> **Goal of the exercise**
In the entries below, find the line with "Click the column flex-direction value", then set it down exactly along with each line after it to the end, skipping any pictures.

> **Dataset**
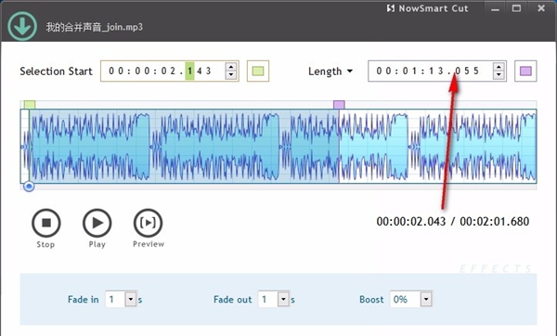Click the unselected waveform region on right
The image size is (557, 336).
[437, 146]
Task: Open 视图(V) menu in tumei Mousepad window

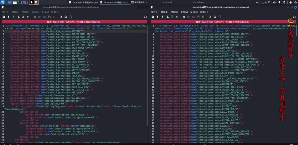Action: click(x=35, y=12)
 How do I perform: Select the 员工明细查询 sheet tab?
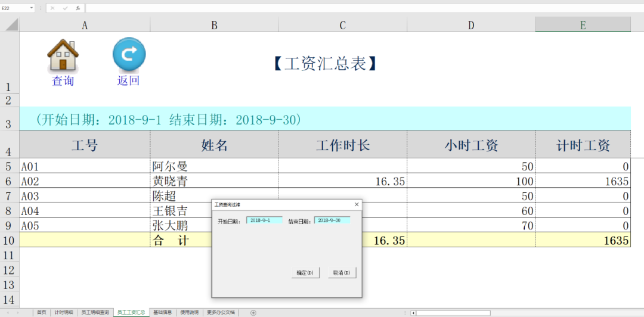95,312
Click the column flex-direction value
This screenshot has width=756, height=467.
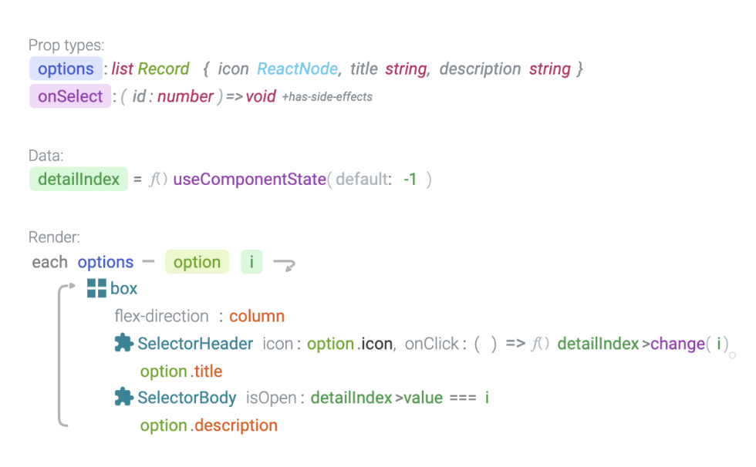256,316
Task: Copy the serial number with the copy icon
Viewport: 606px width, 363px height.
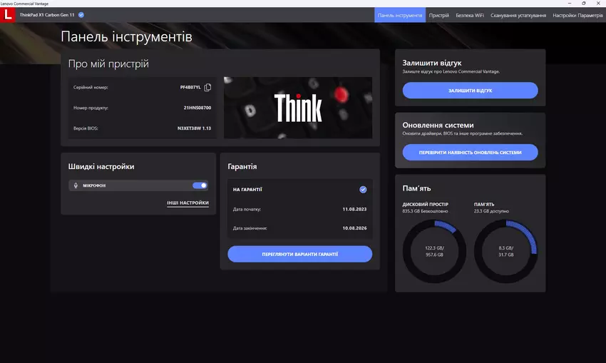Action: [x=207, y=88]
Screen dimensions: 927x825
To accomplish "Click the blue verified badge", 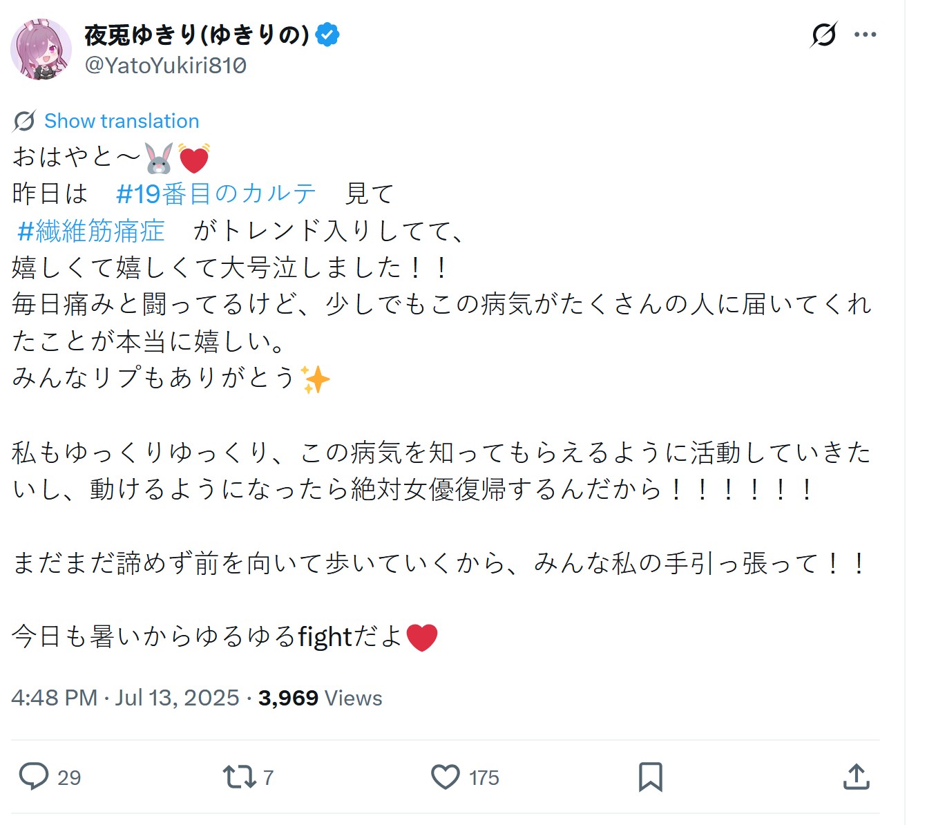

> **Reply**
Click the column flex-direction value
This screenshot has width=756, height=467.
256,316
Task: Copy the serial number with the copy icon
Viewport: 606px width, 363px height.
Action: [x=207, y=88]
Screen dimensions: 927x825
To accomplish "Click the blue verified badge", 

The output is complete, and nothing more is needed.